Четвертая страница, и последняя — шахматный отдел и конкурсы для читателей.

Два номера вышли благополучно.

Два дня мы были в перестрелке,

Что толку в этакой безделке!..

Мы ждали третий день!

И не даром ждали.

На третьем номере газета была закрыта.

Вилли, однако, не унимался, и после нескольких изнурительных дней хлопот, просьб, хождений и унижений, мировая печать обогатилась новым ежедневным (!) изданием — «Четвёртый час».

Состав сотрудников был тот же, а передовая статья кончалась многозначительным восклицанием, неосмотрительно взятым напрокат из современного народного эпоса:

— Сенька, подержи мои семечки, я ему морду набью!..

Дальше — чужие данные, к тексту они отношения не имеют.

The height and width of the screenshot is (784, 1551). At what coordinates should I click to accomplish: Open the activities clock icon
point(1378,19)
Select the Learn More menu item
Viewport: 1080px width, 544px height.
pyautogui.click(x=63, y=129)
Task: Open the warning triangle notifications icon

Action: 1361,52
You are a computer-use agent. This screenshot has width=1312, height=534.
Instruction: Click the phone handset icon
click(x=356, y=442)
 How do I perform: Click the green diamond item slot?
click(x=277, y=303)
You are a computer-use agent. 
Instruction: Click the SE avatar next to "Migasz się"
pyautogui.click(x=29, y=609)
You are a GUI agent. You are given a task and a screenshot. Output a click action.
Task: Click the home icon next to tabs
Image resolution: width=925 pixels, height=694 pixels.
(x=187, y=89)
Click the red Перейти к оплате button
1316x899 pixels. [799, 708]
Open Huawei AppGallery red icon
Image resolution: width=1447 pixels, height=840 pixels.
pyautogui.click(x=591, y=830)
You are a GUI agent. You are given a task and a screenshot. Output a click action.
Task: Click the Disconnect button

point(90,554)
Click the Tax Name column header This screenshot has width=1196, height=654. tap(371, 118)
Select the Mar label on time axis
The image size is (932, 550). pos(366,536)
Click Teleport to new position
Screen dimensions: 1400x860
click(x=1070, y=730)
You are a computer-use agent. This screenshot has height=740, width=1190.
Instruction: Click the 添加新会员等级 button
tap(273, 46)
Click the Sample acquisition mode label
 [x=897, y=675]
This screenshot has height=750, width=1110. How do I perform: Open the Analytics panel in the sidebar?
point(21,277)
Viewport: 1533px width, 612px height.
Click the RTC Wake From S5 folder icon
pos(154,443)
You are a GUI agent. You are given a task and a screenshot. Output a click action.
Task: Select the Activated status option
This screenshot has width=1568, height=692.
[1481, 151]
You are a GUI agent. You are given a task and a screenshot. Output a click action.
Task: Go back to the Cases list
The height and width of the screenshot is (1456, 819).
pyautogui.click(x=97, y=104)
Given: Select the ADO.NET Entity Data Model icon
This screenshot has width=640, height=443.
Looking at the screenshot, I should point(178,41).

Правительство сразу догадалось — кому, и хотя в редакции царило непринужденное веселье, в своем роде пир во время чумы, — новая газета скоропалительно прожившая свой однодневный век, была не только закрыта, но и сам Вилли, и анонимный издатель, были посажены в Бутырскую тюрьму, из которой только что, после трехмесячного заключения, выпустили на свет Божий старика Сытина и П. И. Крашенинникова.

Члены знаменитой редакционной коллегии быстро смотали удочки и благоразумно переменили место жительства.

Ночевали в Томилине, в Малаховке, на станции Удельной, где Бог пошлёт, и жили изо дня в день, с опаскою, с оглядкою, милостью дворников и нескольких покладистых милицейских, высоко ценивших самодельный денатурат, который уже назывался не просто ханжой, а Рыковкой.

И хотя в распоряжении очаровательной и всегда печальной Елены Митрофановны, жены В. Е. Турока, еще имелась очередная заявка на новую газету с весьма неожиданным, хотя по-своему вполне последовательным названием «Полночь», но шалый энтузиазм уже прошел и период импровизаций и партизанских набегов кончился.

Окончательно выяснилось, что солдат Муралов шуток не понимает.

Но в одиночной камере контакт с миром был, очевидно, потерян.

Из Бутырок от упорного редактора пришла почти вдохновенная записка с планами, советами и указаниями сделать всё возможное, чтобы «Полночь» не только вышла, но еще и с тютчевским эпиграфом в подзаголовке:

«Я поздно встал, и на дороге

Застигнут ночью Рима был»…

Увы, тюремное вдохновение уже не нашло резонанса. Каждый пошел в свою сторону.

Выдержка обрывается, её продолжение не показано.